Several abnormal Ca2+ cycling may be observed in HF. A first condition is a diastolic leak of Ca2+ through altered RyR2 with the reduction of the Ca2+ content of the SR and then a reduction of Ca2+ that can be released during activation [26]. Some have attributed this mechanism to the hyper-phosphorylation of RyR2 at serine 2808 by phosphokinase A [27], others to the phosphorylation at serine 2814 by another enzyme, Ca2+/calmodulin-dependent protein kinase II [28].

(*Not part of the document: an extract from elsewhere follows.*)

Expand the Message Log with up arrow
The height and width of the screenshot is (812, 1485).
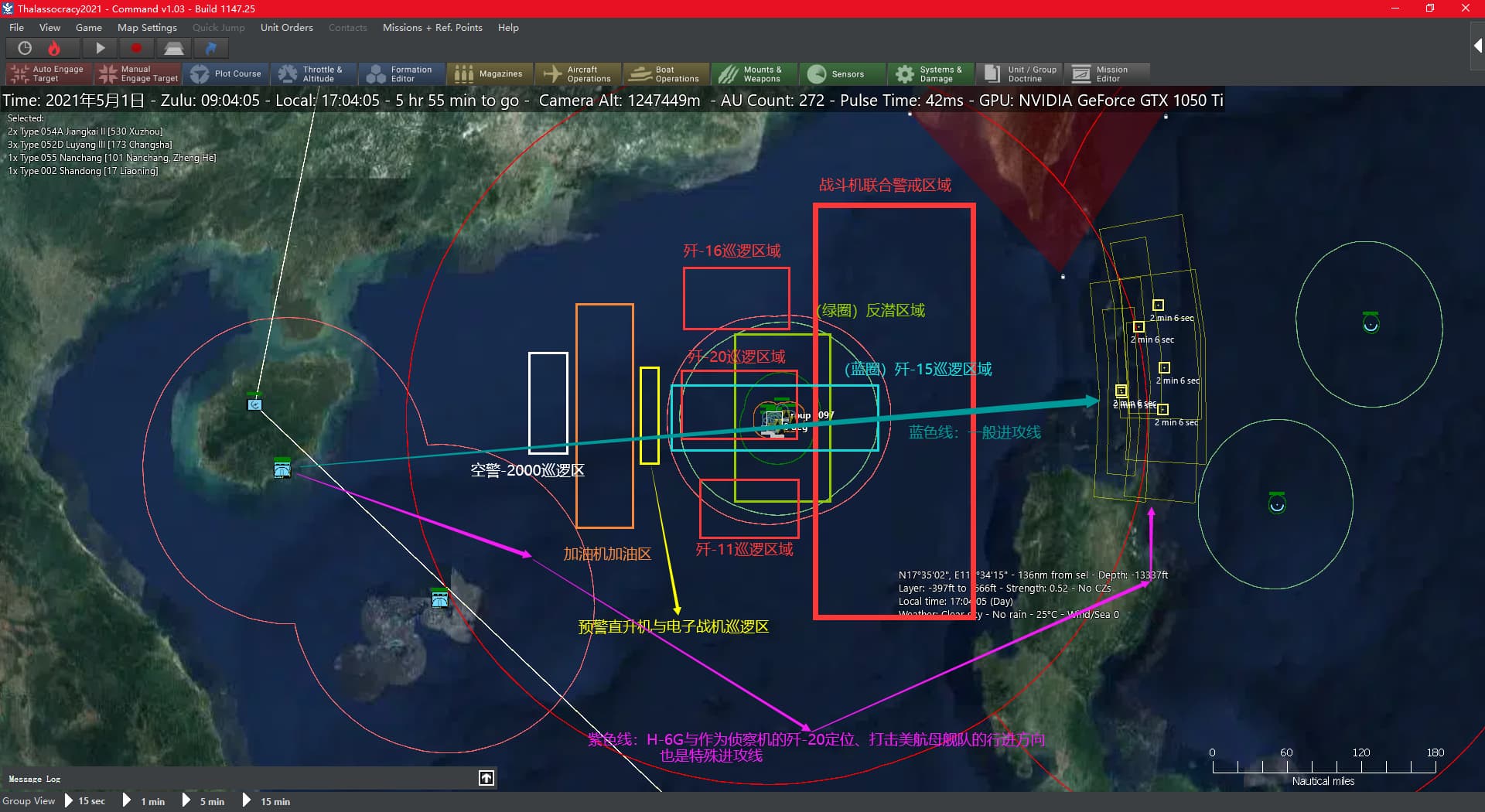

Another alteration of calcium metabolism is due to a loss of function of the SERCA2a pump with a reduction of Ca2+ content of cardiac SR. Phospholamban is SERCA2a-protein regulator. In the dephosphorylated state, phospholamban inhibits SERCA2a. Stimulation of b-adrenergic receptors normally causes the phosphorylation of phospholamban and thereby disinhibits SERCA2a, enhancing both cardiac contraction and relaxation. For the desensitization of myocardial b-receptors that occurs in HF, this mechanism provided by adrenergic stimulation may be reduced in this condition [29].